Give back each line of the material that contains the word "will".

+++ MATERIAL SHOWN +++

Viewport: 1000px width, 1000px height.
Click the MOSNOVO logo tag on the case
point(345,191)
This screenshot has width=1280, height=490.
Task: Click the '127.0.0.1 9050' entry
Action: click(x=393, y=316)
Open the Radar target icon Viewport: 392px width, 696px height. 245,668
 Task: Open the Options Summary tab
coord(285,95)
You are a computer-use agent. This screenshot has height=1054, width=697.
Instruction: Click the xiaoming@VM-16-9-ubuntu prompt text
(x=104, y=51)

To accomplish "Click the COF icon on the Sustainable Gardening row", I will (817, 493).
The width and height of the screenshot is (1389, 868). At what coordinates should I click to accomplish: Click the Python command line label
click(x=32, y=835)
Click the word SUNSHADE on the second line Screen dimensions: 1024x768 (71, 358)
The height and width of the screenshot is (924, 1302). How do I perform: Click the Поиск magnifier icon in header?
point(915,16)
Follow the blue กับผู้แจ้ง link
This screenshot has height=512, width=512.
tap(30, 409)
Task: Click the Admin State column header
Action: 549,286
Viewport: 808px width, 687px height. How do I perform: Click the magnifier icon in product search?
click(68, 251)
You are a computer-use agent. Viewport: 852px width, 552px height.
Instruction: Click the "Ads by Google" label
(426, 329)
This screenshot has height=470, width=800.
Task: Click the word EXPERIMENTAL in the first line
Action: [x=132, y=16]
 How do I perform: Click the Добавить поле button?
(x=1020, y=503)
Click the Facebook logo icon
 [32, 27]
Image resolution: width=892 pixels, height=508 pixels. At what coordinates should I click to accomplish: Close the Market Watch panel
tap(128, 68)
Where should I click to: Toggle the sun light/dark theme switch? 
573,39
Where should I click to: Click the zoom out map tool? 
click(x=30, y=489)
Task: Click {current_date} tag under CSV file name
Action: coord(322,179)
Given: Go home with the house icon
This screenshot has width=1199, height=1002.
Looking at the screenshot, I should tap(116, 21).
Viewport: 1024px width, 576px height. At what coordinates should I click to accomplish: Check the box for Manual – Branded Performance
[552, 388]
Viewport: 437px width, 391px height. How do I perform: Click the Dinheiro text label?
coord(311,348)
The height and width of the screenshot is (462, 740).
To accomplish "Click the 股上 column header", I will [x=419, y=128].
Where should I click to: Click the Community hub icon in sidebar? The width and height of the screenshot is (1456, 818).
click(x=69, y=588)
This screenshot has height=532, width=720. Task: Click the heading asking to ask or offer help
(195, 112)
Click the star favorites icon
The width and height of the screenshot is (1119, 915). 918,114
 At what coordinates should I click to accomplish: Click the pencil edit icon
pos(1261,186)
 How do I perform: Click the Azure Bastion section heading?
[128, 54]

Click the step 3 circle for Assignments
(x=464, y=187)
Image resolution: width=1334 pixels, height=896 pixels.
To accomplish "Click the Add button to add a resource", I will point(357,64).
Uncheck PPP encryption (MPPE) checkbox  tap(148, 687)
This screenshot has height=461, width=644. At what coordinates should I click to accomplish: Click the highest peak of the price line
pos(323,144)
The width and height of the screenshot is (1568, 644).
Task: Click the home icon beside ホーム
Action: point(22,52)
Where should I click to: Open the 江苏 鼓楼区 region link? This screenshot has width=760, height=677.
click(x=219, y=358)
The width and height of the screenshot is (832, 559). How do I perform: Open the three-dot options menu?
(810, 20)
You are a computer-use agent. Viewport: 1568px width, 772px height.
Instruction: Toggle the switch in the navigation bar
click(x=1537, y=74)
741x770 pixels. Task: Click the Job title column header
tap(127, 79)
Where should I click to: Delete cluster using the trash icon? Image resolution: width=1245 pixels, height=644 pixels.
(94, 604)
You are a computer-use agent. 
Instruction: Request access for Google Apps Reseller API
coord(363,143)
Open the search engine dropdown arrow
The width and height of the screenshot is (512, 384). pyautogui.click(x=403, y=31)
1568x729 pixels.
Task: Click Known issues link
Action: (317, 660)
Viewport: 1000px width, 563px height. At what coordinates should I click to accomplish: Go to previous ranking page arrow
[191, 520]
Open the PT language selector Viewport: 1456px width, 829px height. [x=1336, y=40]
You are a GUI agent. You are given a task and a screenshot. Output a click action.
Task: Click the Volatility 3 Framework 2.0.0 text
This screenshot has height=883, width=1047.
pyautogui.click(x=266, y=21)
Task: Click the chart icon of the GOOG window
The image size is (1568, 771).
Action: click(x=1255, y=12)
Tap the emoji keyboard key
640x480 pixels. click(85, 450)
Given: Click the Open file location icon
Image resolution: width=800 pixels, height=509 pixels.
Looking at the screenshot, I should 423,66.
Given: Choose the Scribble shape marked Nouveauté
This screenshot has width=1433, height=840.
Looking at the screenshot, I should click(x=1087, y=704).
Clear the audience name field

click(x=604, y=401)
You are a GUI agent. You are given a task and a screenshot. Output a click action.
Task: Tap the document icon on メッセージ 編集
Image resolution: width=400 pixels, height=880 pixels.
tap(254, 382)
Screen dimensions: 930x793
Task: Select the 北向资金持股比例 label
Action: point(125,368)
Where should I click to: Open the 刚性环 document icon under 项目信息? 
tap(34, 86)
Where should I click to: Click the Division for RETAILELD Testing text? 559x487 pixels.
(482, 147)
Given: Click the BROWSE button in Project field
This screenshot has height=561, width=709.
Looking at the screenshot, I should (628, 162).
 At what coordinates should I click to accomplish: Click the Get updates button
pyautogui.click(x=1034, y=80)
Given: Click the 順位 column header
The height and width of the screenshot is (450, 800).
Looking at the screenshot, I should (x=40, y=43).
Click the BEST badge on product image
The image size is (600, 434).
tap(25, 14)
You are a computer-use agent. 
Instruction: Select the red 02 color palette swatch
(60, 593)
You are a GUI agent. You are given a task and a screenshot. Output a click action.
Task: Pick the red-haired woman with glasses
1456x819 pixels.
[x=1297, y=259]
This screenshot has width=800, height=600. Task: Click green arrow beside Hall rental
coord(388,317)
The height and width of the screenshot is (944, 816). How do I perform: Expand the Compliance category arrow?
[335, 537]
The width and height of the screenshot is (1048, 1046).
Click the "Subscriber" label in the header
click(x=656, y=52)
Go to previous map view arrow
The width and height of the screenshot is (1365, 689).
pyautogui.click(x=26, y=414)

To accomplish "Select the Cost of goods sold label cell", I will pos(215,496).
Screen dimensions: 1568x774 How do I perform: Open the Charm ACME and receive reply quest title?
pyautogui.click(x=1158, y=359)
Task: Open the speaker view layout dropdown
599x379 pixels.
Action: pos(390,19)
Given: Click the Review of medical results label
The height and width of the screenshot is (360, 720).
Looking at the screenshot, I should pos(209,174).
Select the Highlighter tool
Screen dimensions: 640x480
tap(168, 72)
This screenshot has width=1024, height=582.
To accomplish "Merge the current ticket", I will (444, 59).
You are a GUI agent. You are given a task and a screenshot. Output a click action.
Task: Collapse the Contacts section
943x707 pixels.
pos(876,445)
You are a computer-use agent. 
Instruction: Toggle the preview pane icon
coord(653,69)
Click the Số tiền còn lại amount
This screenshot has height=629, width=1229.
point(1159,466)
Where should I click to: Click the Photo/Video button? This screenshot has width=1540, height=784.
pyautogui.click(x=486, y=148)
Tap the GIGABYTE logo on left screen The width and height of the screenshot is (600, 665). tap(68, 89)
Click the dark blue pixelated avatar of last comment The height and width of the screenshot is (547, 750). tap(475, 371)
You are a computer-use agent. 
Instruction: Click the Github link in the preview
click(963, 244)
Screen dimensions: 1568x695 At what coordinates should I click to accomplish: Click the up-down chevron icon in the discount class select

+++

● **ANSWER BELOW**
To accomplish "Click the COF icon on the Sustainable Gardening row", I will (817, 493).
To accomplish "Click the 股上 column header", I will [x=419, y=128].
To accomplish "Click the Add button to add a resource", I will point(357,64).
To accomplish "Select the Cost of goods sold label cell", I will pos(215,496).
To accomplish "Merge the current ticket", I will (444, 59).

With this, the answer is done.